Whether it comes from improving his use of his biomechanics or from having one of those “talk about life” conversations that sometimes turn careers around, successfully developing Marte to his potential could play a tremendous role in the Giants’ climb to competitiveness. A starter who can top out his fastball at 99 with high spin rates and then follow up with a wipeout slider — that’s exactly the kind of pitching prospect this system badly needs. The ludicrous stuff guy is what’s missing here. If they can just get the statue out of the stone cleanly.

Marte’s maybe the most fascinating Rule 5 decision for the organization. Generally a pitcher whose most recent action was a 5.59 ERA in High A isn’t in high demand for the Rule 5 draft. And Marte hasn’t been much seen by scouts since. He wasn’t in the 60-player pool and local regulations prevented the Giants from allowing scouts to come to their Instructional League games. There are even whispers that the Giants (as well as other teams) intentionally kept Rule 5 guys away from Instrux games to make sure other clubs weren’t getting many last-second looks. Generally I think Marte’s safe from the draft (or from staying a full season with a team that picks him) and the Giants don’t have many roster positions to play with, but he’s certainly an arm they’ll need to think long and hard about protecting.

#28. Ricardo Genoves, C

DOB: 5/14/99
2019 Highest Level: Low A
Potential 2021 Level: Low A
Acquired: International Free Agent (2015)
Future-Value Grade: 40 (Risk: Medium)

I often talk about “profiles” in my prospect writing. Scouts have blueprints in their heads and when players don’t fit one perfectly that player is said to be a difficult profile — say a 1b or LF-type who doesn’t hit for power, or a CF without plus speed or a SS without a plus arm. If their deficiency moves them off a position what’s the fallback option? A player who is stretched defensively in CF but doesn’t quite have the power for a corner becomes a “tweener” who doesn’t necessarily “profile” well for either spot. Now as baseball moves toward valuing greater flexibility and as batted ball data helps teams cover defensive deficiencies, this is perhaps getting to be an outdated concept. But it still clings to the scouting world and it has its uses in thinking about players.

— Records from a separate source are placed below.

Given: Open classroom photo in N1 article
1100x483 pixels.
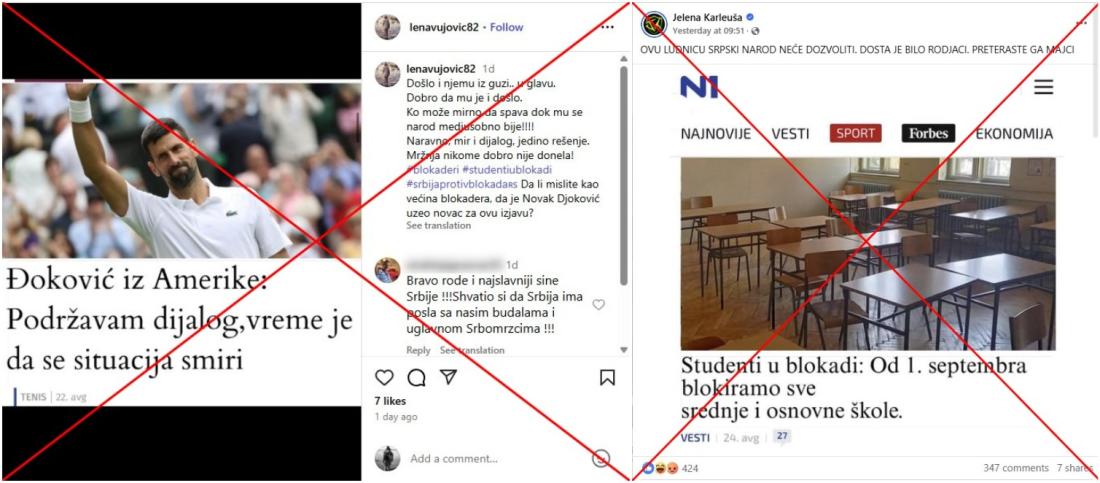Looking at the screenshot, I should pyautogui.click(x=868, y=253).
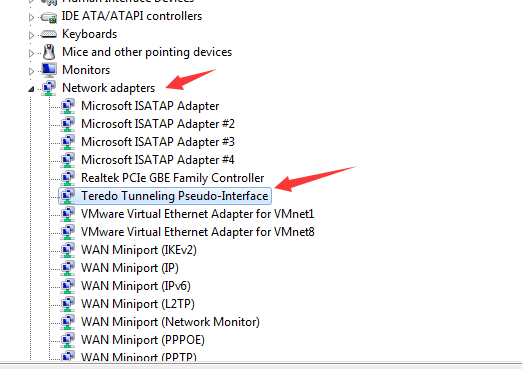
Task: Select WAN Miniport (Network Monitor)
Action: 170,322
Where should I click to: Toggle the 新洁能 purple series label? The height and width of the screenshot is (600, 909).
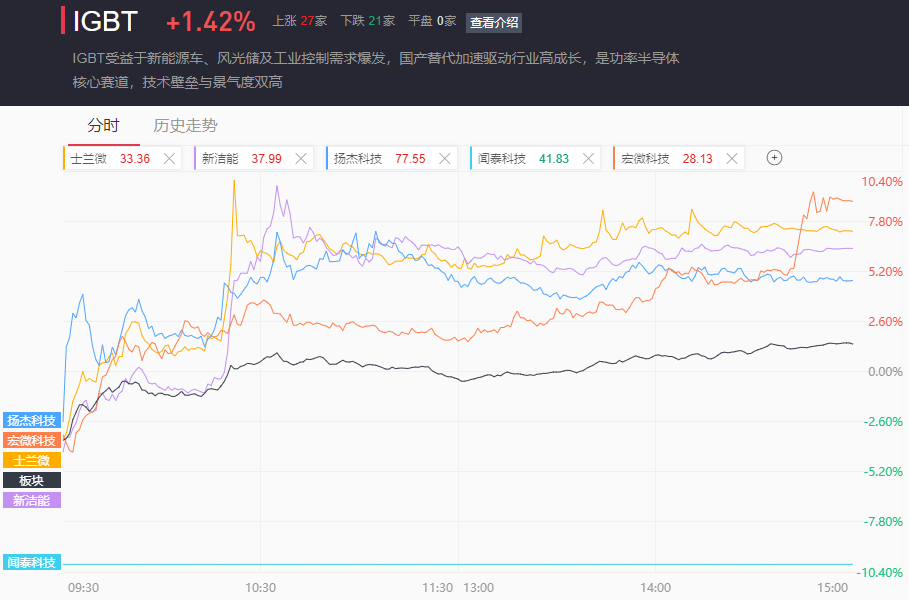[x=32, y=500]
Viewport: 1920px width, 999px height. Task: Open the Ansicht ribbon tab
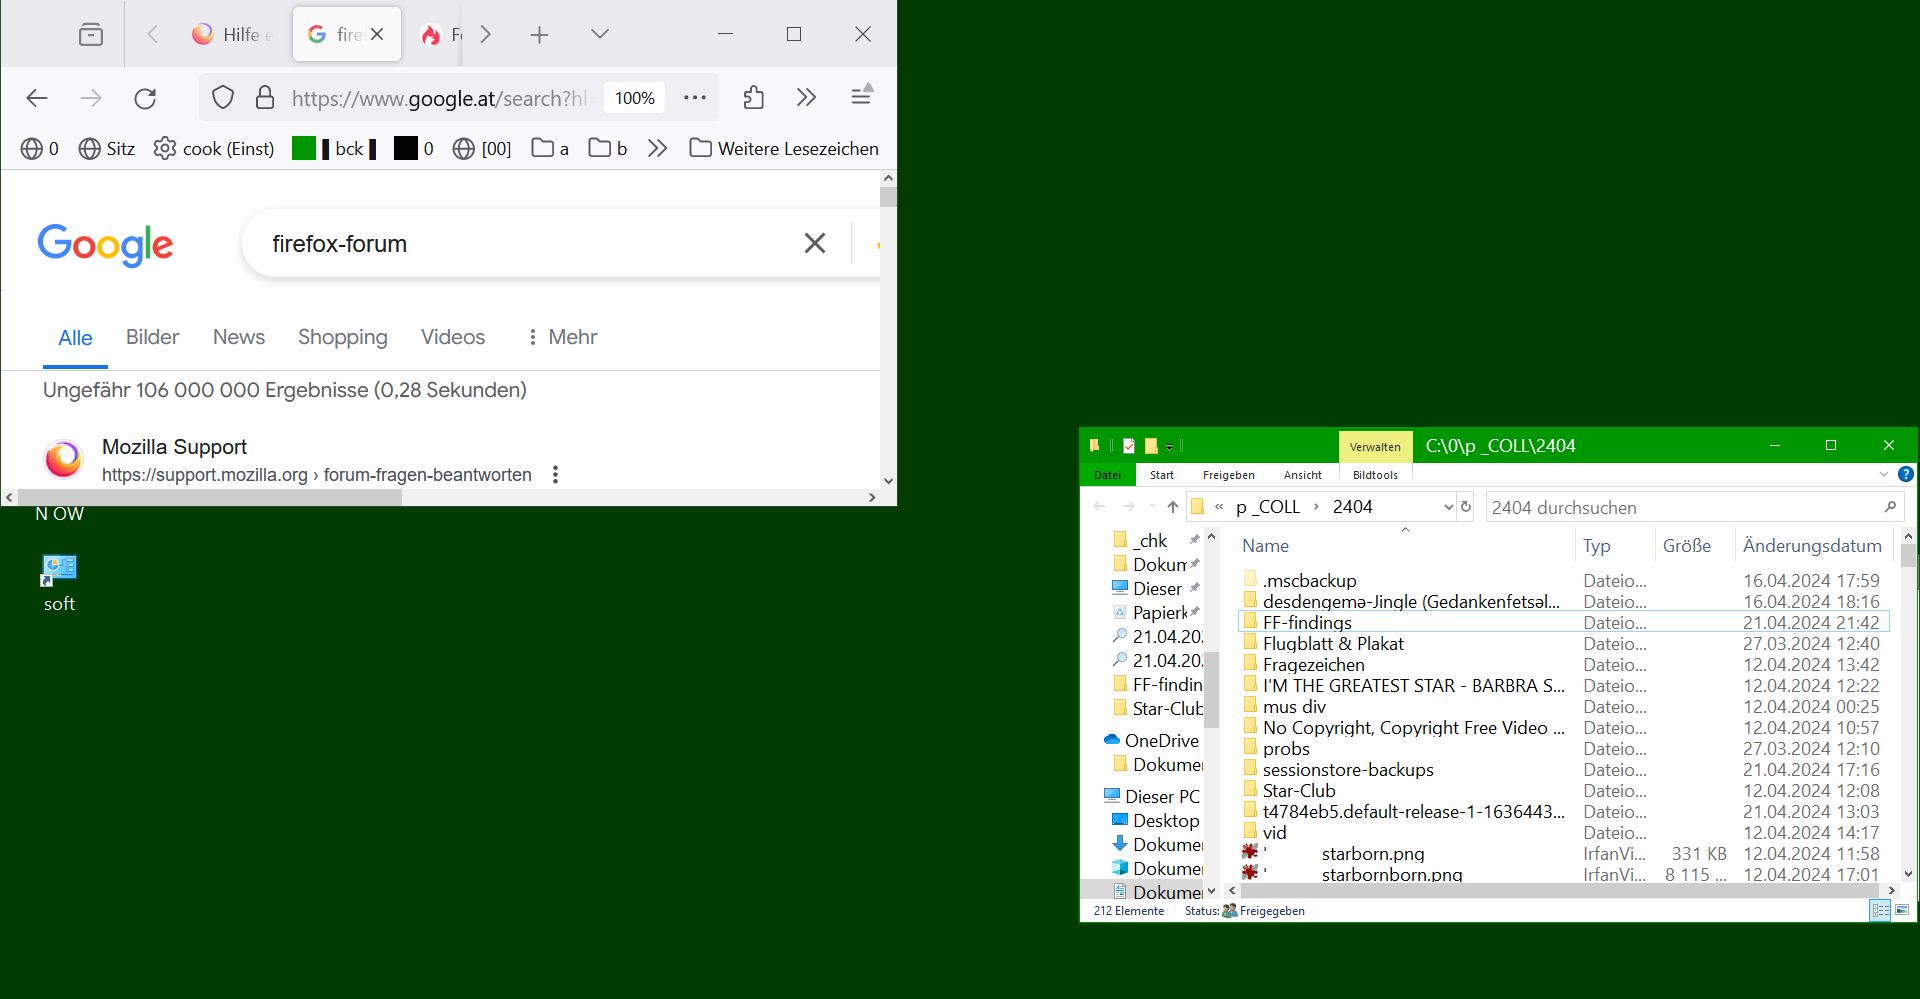click(x=1302, y=475)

And so I now say to you, my friends: Ricardo Genoves really profiles! A catcher with a strong defensive reputation who’s been handling major league quality stuff since he was 15, who has developed well above average raw power? That fits the profile of a major league catcher as well as you could write it up. Work well with pitchers; hit an occasional bomb and you, son, can have yourself a long, valuable career.

It’s always helpful to set proper expectations so let’s take a moment to survey the state of major league catching. Since 2018, the batting line for all major league catchers has been a sad-looking .234/.307/.388 with a K rate of 24%. The only gleaming bit of fluff in that irredeemable 85 wRC+ is a modicum of power — the occasional long ball — that shows up in the .154 Isolated power (Slugging - batting average). That’s the job. Handle pitchers, hit some dingers. Doesn’t even have to be a lot!

For his first several years as a pro, Genoves looked a lot like Adrian Sugastey — strong catch and throw guy who was a light-bat singles hitter. The defensive reputation was strong — he had caught über-prospect Anderson Espinoza as an amateur, and even was the catcher of choice for Johnny Cueto’s bullpen sessions when Cueto delayed coming to spring training in 2017 to watch over his ill father. There was no questioning that Genoves could handle big league stuff with a catchers’ mitt on his hand. Exchange that mitt for a bat, however? That was an entirely different question.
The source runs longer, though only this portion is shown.